Коньяк и кокаин, как выяснилось позже.
Коньяк и кокаин… чересчур претенциозно для восьмидесятилетнего старца.
– Сам посуди. – Петр был мрачен более обычного, на выпирающих скулах багряными пятнами раздражения горел румянец. – Во-первых, старик отличался благоразумием. Заметь, это не я говорю, это Бехтерины наперебой твердят. А ни один благоразумный человек в возрасте семидесяти восьми лет не станет мешать коньяк с кокаином.
Петр перевел дыхание. Левушка слушал молча, не торопя вопросами. Вообще-то он не очень понимал, зачем его сюда вызвали, он всего-то участковый, да и то работает не так давно, какая с него польза?
– Во-вторых, дверь. Помнишь, сначала вроде бы как дверь была заперта, а потом вдруг оказалась открытой?
Петр сел на край стола. Тесный у него кабинет и неуютный. Стену прикрывает календарь за позапрошлый год, изрядно выцветший и запыленный, шторы обесцветились, выгорели до белизны, и вид из окна унылый.
– Я вот что думаю, кто-то знал о привычке старика, и о заначке, которую тот в столе держал, вот и сыпанул от души. А Дедово сердце нагрузки не выдержало.
– Ненадежно как-то, – Левушка сказал и испугался, куда ему с советами лезть-то, но Петр согласился:
– Ненадежно. И дверь эта… ну закрыли ее, так ведь он кричать мог, или стучать, или еще что… а если бы покрепче оказался, то так и сделал бы. Странно это все, глупо… по-женски как-то.
Левушка пожал плечами, особой «женскости» он не видел. Наверное, от отсутствия опыта.
– Ну смотри, куда проще по голове дать… или ножом, как эту твою Любу… или придушить на худой конец. А то отрава в коньяке… Чай будешь?
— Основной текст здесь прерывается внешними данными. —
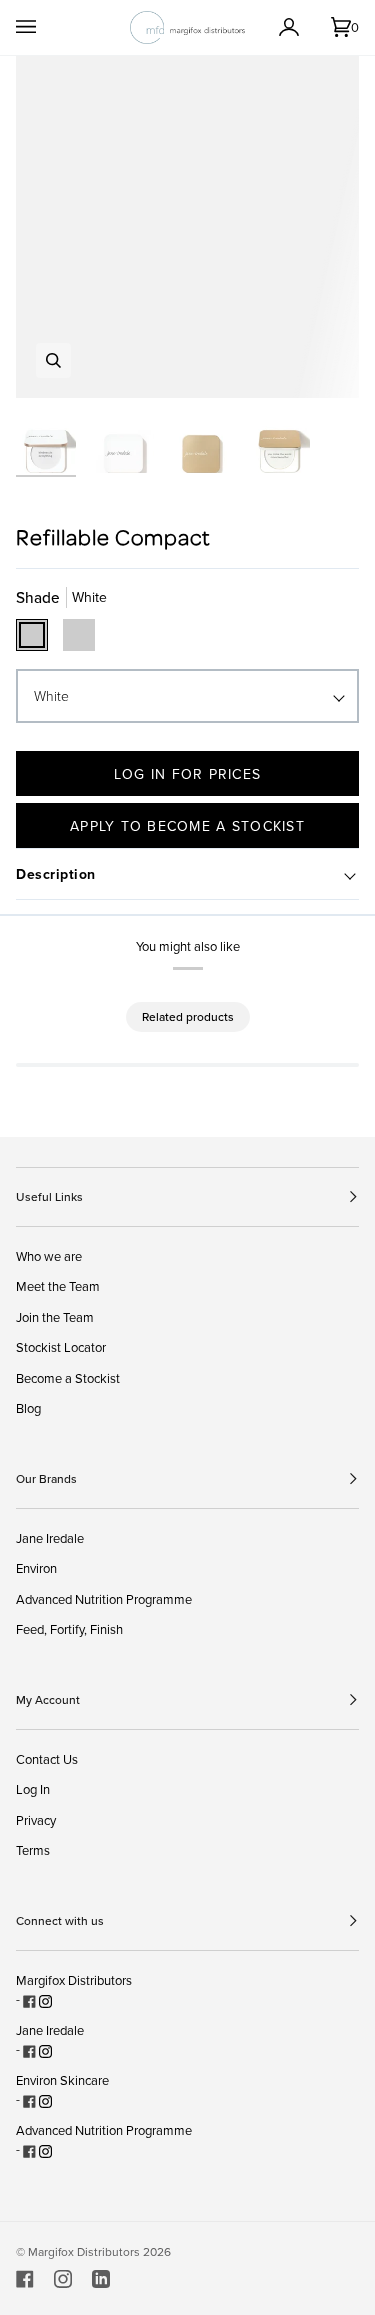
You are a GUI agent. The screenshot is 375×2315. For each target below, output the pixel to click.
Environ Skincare (62, 2080)
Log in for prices (187, 774)
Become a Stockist (68, 1378)
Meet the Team (58, 1286)
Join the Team (55, 1317)
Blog (28, 1408)
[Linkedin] (101, 2279)
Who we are (49, 1256)
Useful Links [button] (49, 1196)
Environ (36, 1568)
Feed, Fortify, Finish (69, 1629)
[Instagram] (63, 2279)
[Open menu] (46, 27)
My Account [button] (48, 1699)
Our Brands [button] (46, 1478)
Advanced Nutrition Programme (104, 1599)
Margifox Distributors (74, 1980)
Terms (33, 1850)
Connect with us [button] (60, 1920)
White (51, 695)
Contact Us (47, 1759)
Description (56, 874)
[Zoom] (53, 360)
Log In (33, 1789)
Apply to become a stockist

– Буду, – быстрая смена темы несколько удивляла, но от чая Левушка не отказался бы, а если еще и к чаю найдется чего-нибудь, то совсем хорошо будет.
К чаю нашлись твердые сушки, бутерброды с сыром и изрядно засахарившееся варенье.
– Ты извини, что дернул… короче, тут такой вопрос, неофициальный… – Петр накрыл стол газетой, от кипятильника в стакане подымались вверх мелкие пузырьки воздуха, совсем скоро закипит. – Ты вроде как и не обязан… сам понимаешь, с убийством этим мне свезло, как утопленнику. Вроде москвичи забрать собираются, да только пока они соберутся… а меня начальство каждый день сношает в разных позах.
Он вздохнул, потер переносицу и, сыпанув по стаканам заварки, продолжил.
– Официально к Бехтериным соваться не с руки, важные, аж тошнит… и меня пошлют куда подальше. Да и мотаться туда-сюда радости мало. А ты вроде как местный, свой.
– Чужой, – машинально ответил Левушка и пояснил: – Для них все чужие, если не из дома.
– Так, а Люба твоя? Поговори с ней, все равно каждый день в больницу носишься… да не спеши отказываться, я ж не прошу семейные тайны выдавать, мне бы немного разобраться, кто и чем там дышит. У кого духу хватило бы… или дури. Кстати, к вопросу о дури.
Вода пошла крупными пузырями, разлилась, расплескалась из стакана, и Петр, выругавшись, поспешно выдернул кипятильник из розетки. Левушка думал, точнее, пытался думать. Предложение Петра претило двусмысленностью и тем, что вроде как придется использовать Любашино доверие в интересах следствия. А с другой стороны, речь об убийстве идет…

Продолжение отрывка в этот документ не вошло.